◆ **Records for the task**:
※
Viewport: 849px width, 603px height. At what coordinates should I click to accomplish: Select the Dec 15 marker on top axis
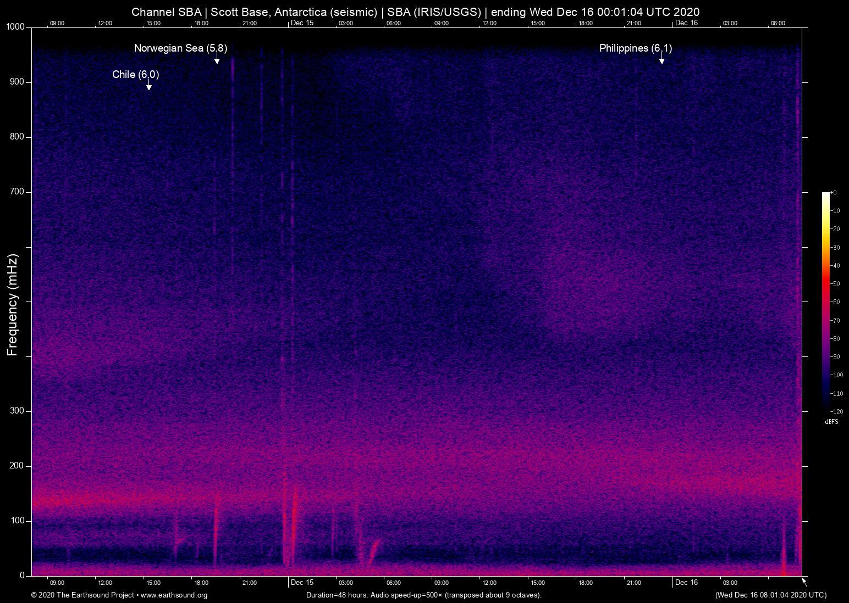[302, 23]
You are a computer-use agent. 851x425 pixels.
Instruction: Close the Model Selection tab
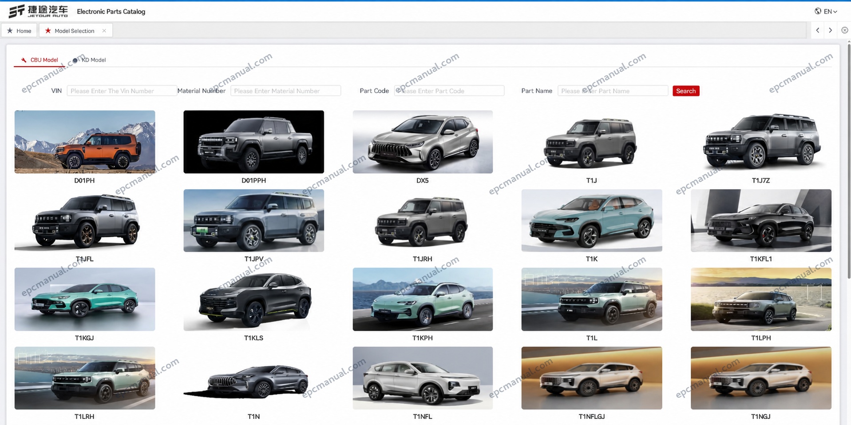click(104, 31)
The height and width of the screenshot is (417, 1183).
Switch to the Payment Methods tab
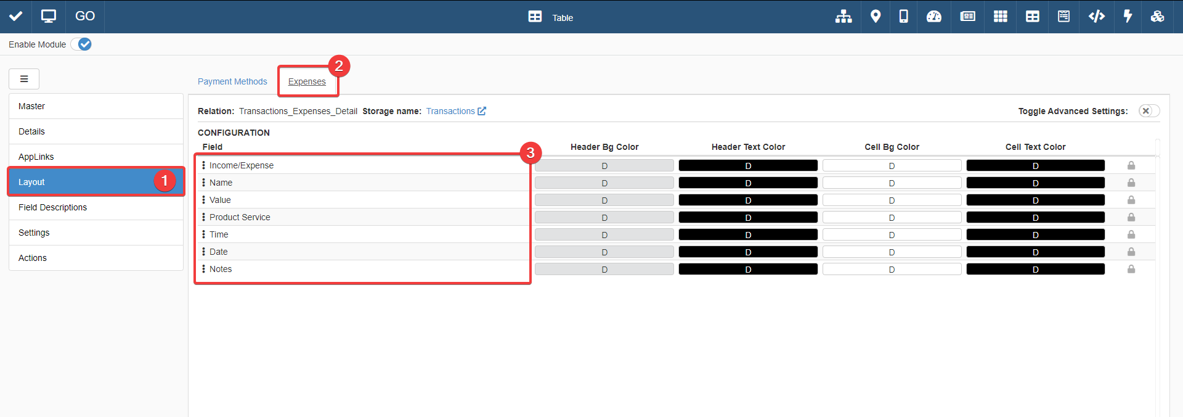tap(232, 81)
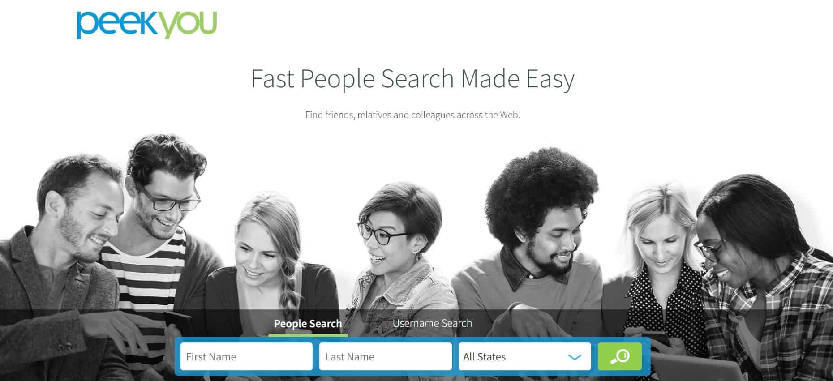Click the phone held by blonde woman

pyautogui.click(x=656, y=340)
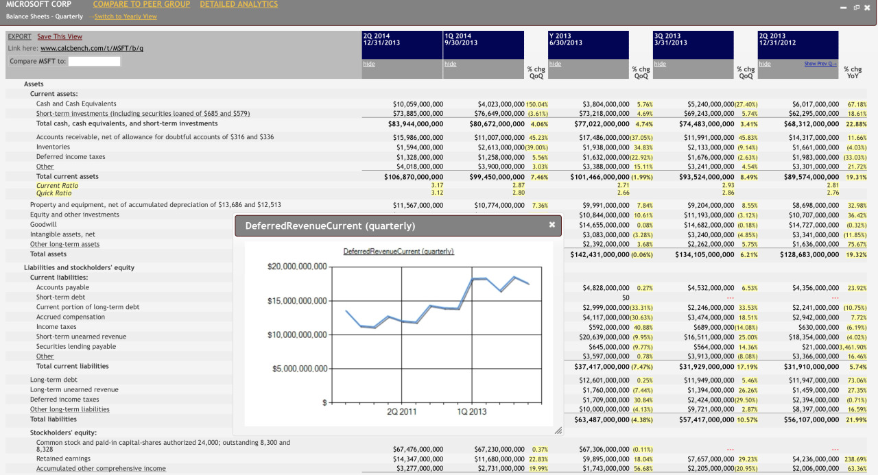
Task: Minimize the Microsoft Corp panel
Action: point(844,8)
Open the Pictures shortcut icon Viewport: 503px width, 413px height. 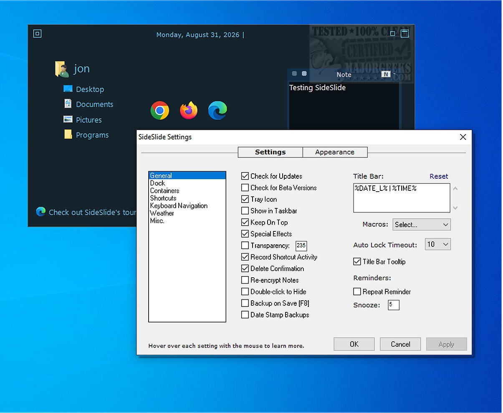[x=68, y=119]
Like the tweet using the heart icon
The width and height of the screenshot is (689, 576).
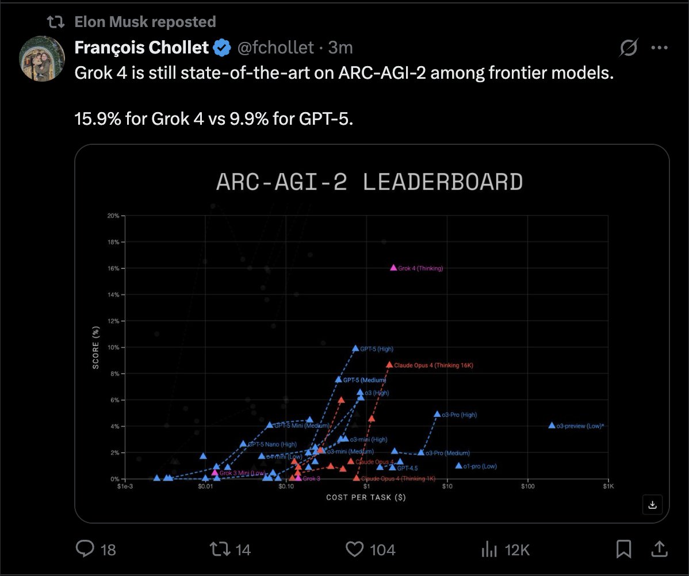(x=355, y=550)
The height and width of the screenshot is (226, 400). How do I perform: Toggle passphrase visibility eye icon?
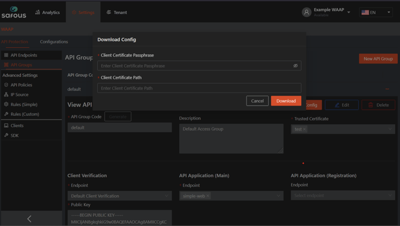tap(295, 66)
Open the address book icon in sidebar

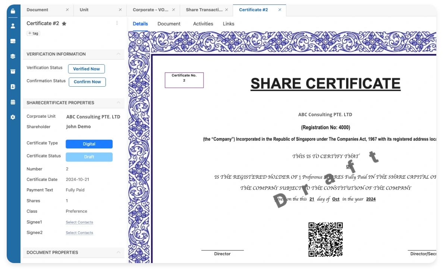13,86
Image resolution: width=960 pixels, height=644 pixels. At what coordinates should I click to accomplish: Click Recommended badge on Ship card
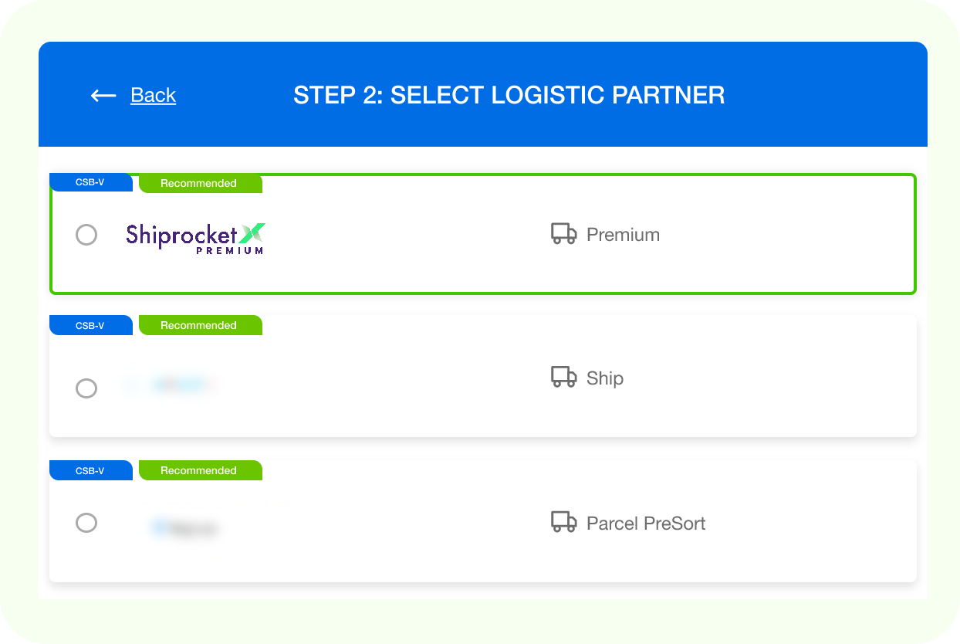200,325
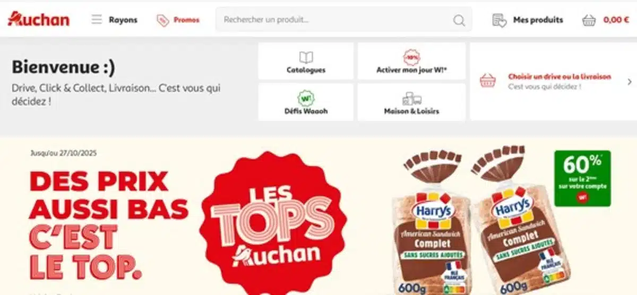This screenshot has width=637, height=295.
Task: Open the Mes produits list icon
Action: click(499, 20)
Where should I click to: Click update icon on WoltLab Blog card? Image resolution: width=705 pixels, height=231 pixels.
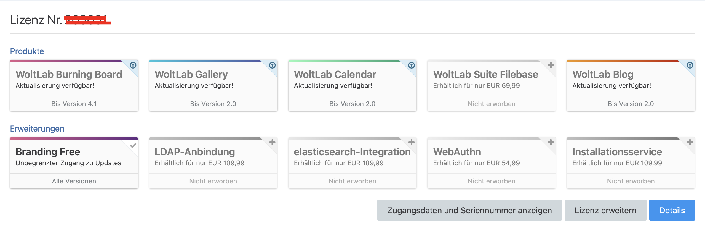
※
◆ **What this task involves**:
Leaving out the pictures, please transcribe exactly the lines from the one that holds "The width and" through the last line of the entries above, both included.

◆ **Reply to the task**:
The width and height of the screenshot is (689, 576).
(x=355, y=550)
The height and width of the screenshot is (226, 400). How do I perform: Toggle passphrase visibility eye icon?
tap(295, 66)
Open the address book icon in sidebar

13,86
Image resolution: width=960 pixels, height=644 pixels. At what coordinates should I click to accomplish: Click Recommended badge on Ship card
200,325
This screenshot has width=637, height=295.
Task: Open the Mes produits list icon
Action: click(499, 20)
Where should I click to: Click update icon on WoltLab Blog card? Image resolution: width=705 pixels, height=231 pixels.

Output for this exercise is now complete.